This calculator computes the difference between the following two options:
- Option 1: Leaving the traditional IRA balance where it is.
- Option 2: Rolling the traditional IRA balance into a Roth IRA.
Notes
- Option 1 does not incur a tax liability in the year of conversion; Option 2 does.
- In order to create a fair comparison, the money that would have gone to pay taxes is assumed to be invested in a taxable account for Option 1.
- The distributions are annual and occur at the beginning of each year of retirement.
Example
If your client has an existing balance in her traditional IRA of $11,000 ($1,000 of which is from nondeductible contributions), and she is currently in a zero tax bracket because she is in the first year of starting a new business, what would be the difference in retirement distributions between Option 1 and Option 2?
Field | Input | ||
---|---|---|---|
Amount to convert from Traditional IRA to Roth IRA | $11,000 | ||
Nondeductible contributions in conversion | $1,000 | ||
Year of Conversion | Accumulation Years | Distribution Years | |
Federal tax rate | 0% | 28% | 28% |
Number of years | 10 | 20 | |
Annual rate of return | 8% | 5% |
In this example, the total after tax distributions from the traditional IRA (Option 1) is $21,369.12, and the after tax distributions from the Roth IRA (Option 2) is $29,290.44 (a difference of $7,921.32).
Notes
- The Taxable investment account accumulation field computes the amount of accumulated net interest on the amount of tax due at rollover.

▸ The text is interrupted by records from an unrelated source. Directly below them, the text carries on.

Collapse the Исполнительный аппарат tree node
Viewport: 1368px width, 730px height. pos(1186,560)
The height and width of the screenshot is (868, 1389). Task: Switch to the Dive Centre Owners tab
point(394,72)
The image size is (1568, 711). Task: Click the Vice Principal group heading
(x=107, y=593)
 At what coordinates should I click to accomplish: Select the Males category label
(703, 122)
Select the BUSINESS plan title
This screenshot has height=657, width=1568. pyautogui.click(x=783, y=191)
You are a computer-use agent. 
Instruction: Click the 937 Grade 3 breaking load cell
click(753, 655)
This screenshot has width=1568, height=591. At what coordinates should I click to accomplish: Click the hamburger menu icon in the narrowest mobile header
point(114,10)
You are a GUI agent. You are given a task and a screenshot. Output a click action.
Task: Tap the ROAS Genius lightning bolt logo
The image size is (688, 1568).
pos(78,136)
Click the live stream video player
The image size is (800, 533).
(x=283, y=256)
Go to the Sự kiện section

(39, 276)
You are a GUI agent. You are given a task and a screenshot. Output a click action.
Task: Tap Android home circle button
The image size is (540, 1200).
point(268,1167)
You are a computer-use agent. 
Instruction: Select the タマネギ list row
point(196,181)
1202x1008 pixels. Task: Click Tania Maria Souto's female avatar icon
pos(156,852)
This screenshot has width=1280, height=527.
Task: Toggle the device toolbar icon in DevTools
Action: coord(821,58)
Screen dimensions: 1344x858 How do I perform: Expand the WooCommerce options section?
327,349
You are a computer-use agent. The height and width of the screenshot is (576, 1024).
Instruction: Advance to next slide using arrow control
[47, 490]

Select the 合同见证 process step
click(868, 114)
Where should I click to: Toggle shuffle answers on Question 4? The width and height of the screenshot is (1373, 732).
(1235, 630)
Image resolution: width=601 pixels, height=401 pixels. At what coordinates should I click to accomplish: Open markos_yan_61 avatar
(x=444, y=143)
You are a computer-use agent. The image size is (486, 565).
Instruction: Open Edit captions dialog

- To evaluate the effect of a conversion from a regular to a Roth IRA without regard to any distributions, enter 1 year of distributions, a zero tax rate in the distribution years, and a zero annual rate of return for the distribution years.
Footnotes
- Tax on earnings is computed using taxpayer's combined federal and state tax rate.
Was this article helpful?
Thank you for the feedback!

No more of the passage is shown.